Long before becoming the world's first trillionaire, Elon Musk survived on hot dogs and oranges for $1 a day in Canada. This remarkable story was shared by Musk himself in a 2015 conversation with astrophysicist Neil deGrasse Tyson on StarTalk Radio.
The Mindset That Built a Trillionaire
Now worth over a trillion dollars, Musk owns the world's most valuable car company, a rocket firm competing with national space agencies, and one of the most visited social media platforms. But before all that, he was a 17-year-old in Ontario, Canada, spending exactly one dollar a day on food.

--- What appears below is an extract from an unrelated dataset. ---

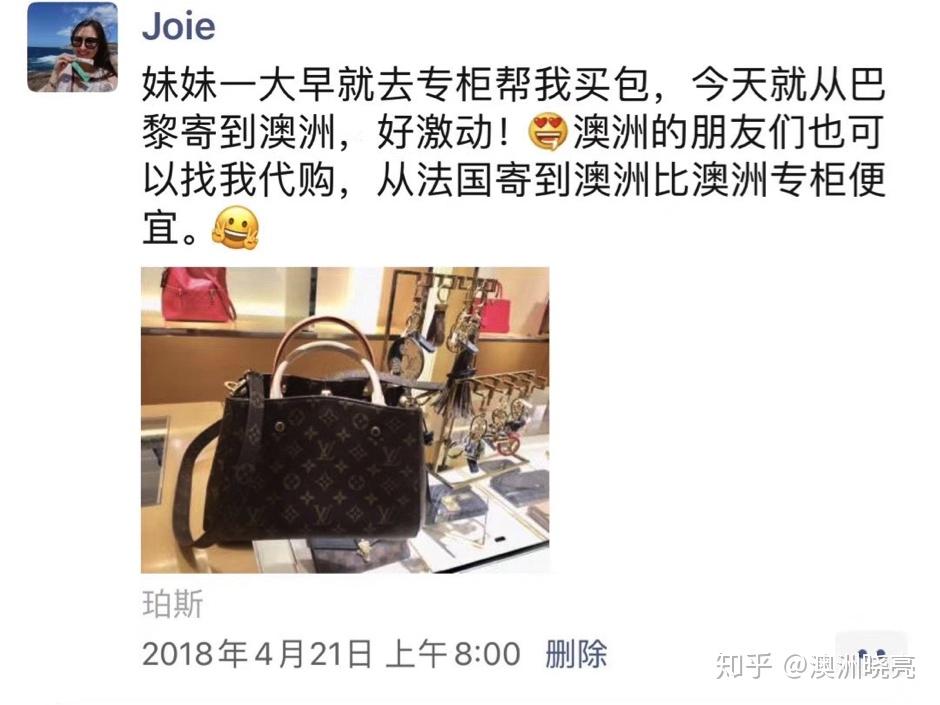Open the 珀斯 location tag
940x705 pixels.
pos(173,604)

The Experiment That Wasn't About Food
Musk arrived in Canada in 1988, leaving South Africa behind. He enrolled at Queen's University in Kingston, Ontario, far from Pretoria and anyone he knew, operating on almost nothing. On the March 22, 2015 episode of StarTalk, Musk revealed that he deliberately tried to see how little he could survive on. It wasn't out of desperation but as a mental exercise. He wanted to know his floor—the bare minimum cost to stay alive. 'I figured I could be in some dingy apartment with my computer and be okay and not starve,' Musk told Tyson. He found the answer was roughly a dollar a day, achieved by bulk buying at the supermarket.

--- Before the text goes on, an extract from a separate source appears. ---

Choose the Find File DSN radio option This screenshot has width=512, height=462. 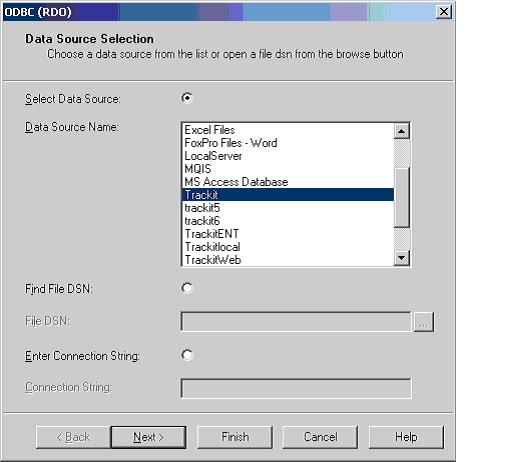(187, 288)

Hot Dogs, Oranges, and Occasional Pasta
The menu wasn't sophisticated but deliberate. As Benzinga reported, Musk's grocery logic focused on calorie density, low cost, and items that could be bought in volume. Hot dogs and oranges became staples, not because he particularly liked them, but because they worked mathematically. 'You do get really tired of hot dogs and oranges after a while,' Musk told Tyson. For variety, he turned to pasta: 'You know, pasta and green pepper and a big thing of sauce, that can go pretty far too.' Musk confirmed he pulled it off: 'I'd try to live on $1 a day, which I was able to do.'
The Context That Matters
It's easy to note that Musk's $1-a-day experiment was a choice, not a necessity. Adjusted for inflation, that amount would barely cover a pack of hot dogs today. But the story endures because it reveals something true about how some people are built. Knowing your floor changes what you're willing to attempt above it. Musk went from one dollar a day to a trillion-dollar net worth. The hot dogs were just the beginning.